Here are Brennan’s five essential tips for law students who find themselves studying alone:

  1. Set A Schedule That Works For You

No matter what schedule you choose, whether you get started in the early mornings or at night, be sure that you choose a time where you can devote a solid block of time to focus without distractions, and build that study time into your routine. For Becca Brennan, this meant 5 am alarms, which may sound extreme, but she says she chose 6 am to noon because she was able to accomplish a full day’s worth of studying by lunchtime and had the rest of the day to focus on building her website, holding Zoom meetings with clients, or getting tasks done around the house without cutting into her study time.

  1. Create a Dedicated Study Space

Setting up a devoted workspace in your home can positively impact how you learn and retain information. If you study away from the distractions of a kitchen, living room, or other spaces around the house where you typically do other activities, you’re more likely to get distracted by those activities. Creating a makeshift office, clear of any materials other than what you need to study, allows you to treat studying like a job, which will help keep you focused and organized.

  1. Read Decisions That Cite the Cases You’re Studying

Becca Brennan admitted what she missed the most about studying in a group was the in-depth discussions revolving around key cases and their principles. She says this especially helped her in crafting exam answers, which ask you to apply case law to hypotheticals. When she found herself simply memorizing laws, but at a loss when it came to actually applying them to scenarios, she found that researching decisions that cited the cases helped her see how to successfully apply the concepts in a coherent manner so that she could confidently address them when it came to writing exam answers.

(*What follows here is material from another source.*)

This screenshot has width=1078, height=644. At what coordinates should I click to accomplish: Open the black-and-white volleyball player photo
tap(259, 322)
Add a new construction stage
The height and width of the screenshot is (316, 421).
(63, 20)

  1. Take Appropriate Breaks

Many productivity experts recommend the Pomodoro Technique, which involves taking a 5-minute break for every 25 minutes of work. Brennan recommends using this method if it is helpful to you, but she personally found that 5 minutes could easily turn into 15 or 20 if she remained seated and didn’t give her the mental boost she was looking for. Instead, Brennan suggests taking a quick walk around the block whenever you need a break or find your mind wandering. The fresh air helps you to reset and refocus, getting the blood flowing helps you recharge, and the planned distance acts as an organic timer without adding stress.

  1. Get Absorbed in Something Outside Work

It is a good idea to plan fun and relaxing activities to take your mind off work when you are done for the day. Brennan says she likes to get into a long-running TV show when she starts studying so that she has something to look forward to afterward. She also likes to find recipes to try the next day and help her meal plan for the week. Scheduling Zoom happy hours are also a great way to catch up with family or friends while also having something to look forward to after a long day of studying alone. It is impossible to spend all of your waking hours thinking about work without losing your sanity, but it is also very difficult to stop thinking about work once you’re officially “done” for the day. Having scheduled rest and relaxation is just as important as scheduling your work or study, especially when you can’t rely on socialization to help break up your days.

Succeeding On Your Exams

Law students, like everyone else, are learning to adapt to the isolation that has resulted from the global pandemic. Losing study groups and other forms of in-person support has been detrimental to students and studying professionals alike. Becca Brennan has provided her blueprint for studying alone in hopes that it helps other law students and other professionals studying for exams succeed.